[Collected data]

--- START ---

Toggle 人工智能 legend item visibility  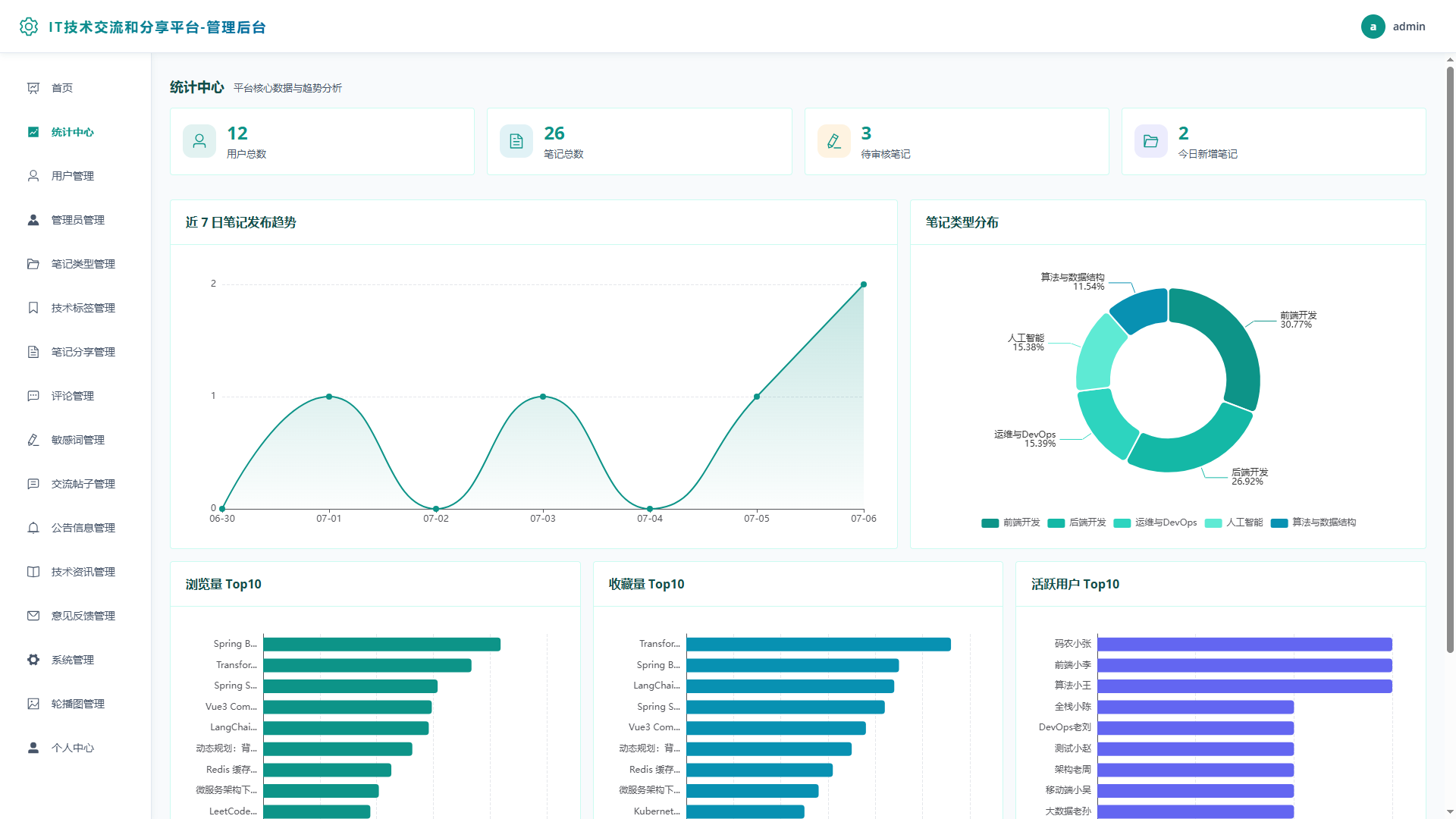[1234, 522]
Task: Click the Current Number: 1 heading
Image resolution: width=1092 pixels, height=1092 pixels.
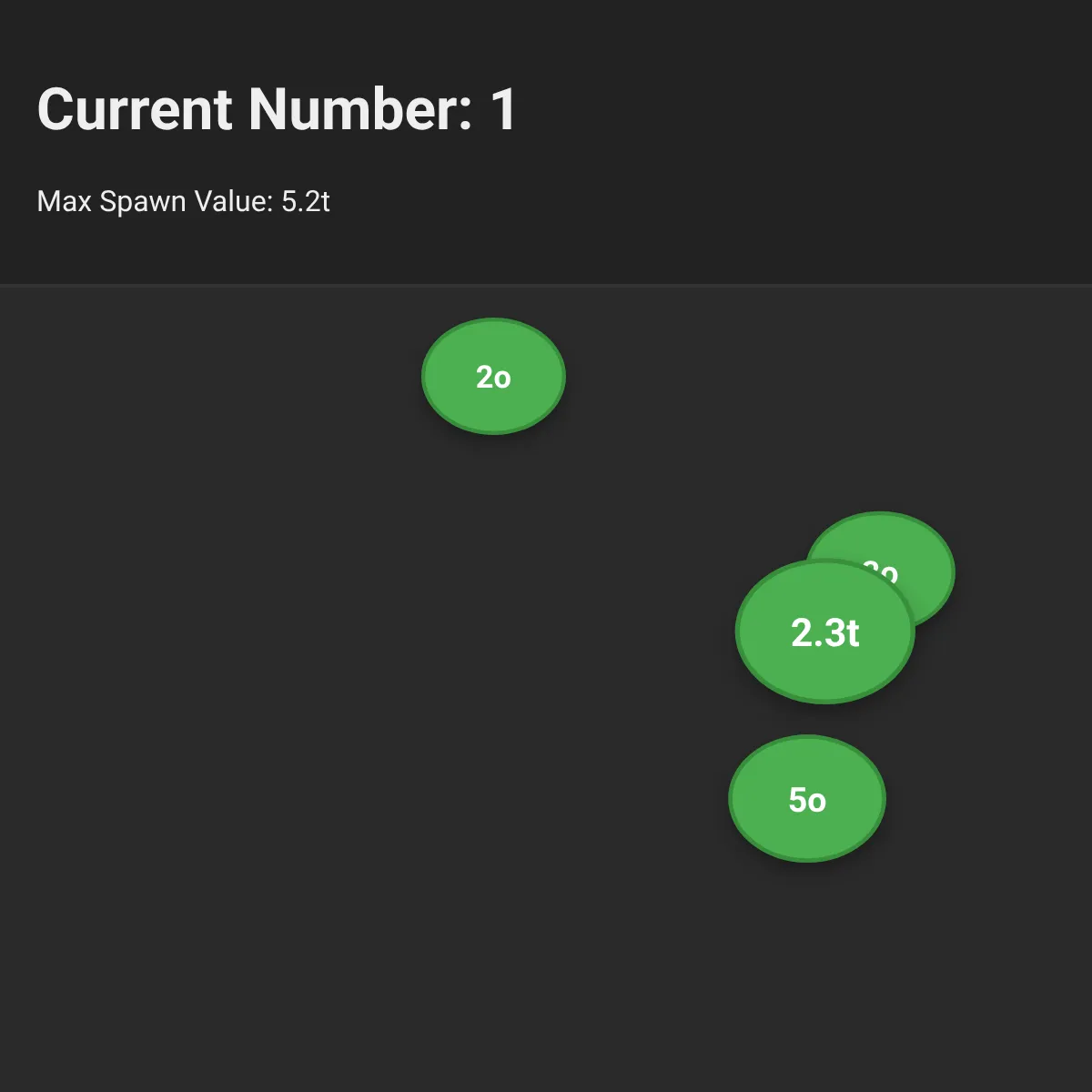Action: pos(277,109)
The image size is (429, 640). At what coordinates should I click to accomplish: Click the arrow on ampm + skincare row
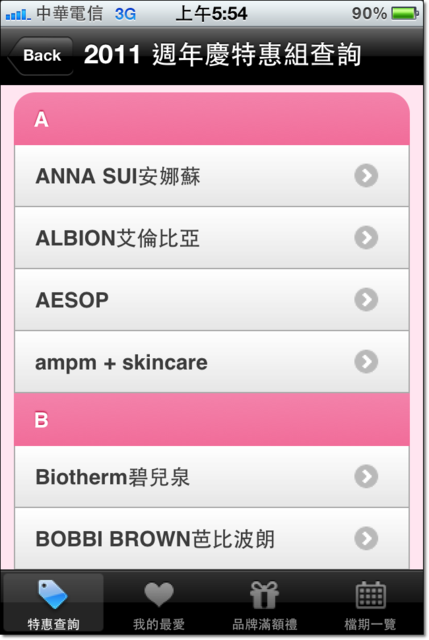[366, 362]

--- END ---

### WORK TO BE COMPLETED
From the line containing "Image resolution: width=1092" through the last line of the records above, reproduce every line exactly, leaving out the pictures.

### ANSWER TO THIS TASK
Image resolution: width=1092 pixels, height=1092 pixels.
Action: pos(277,109)
The image size is (429, 640). At what coordinates should I click to accomplish: Click the arrow on ampm + skincare row
[366, 362]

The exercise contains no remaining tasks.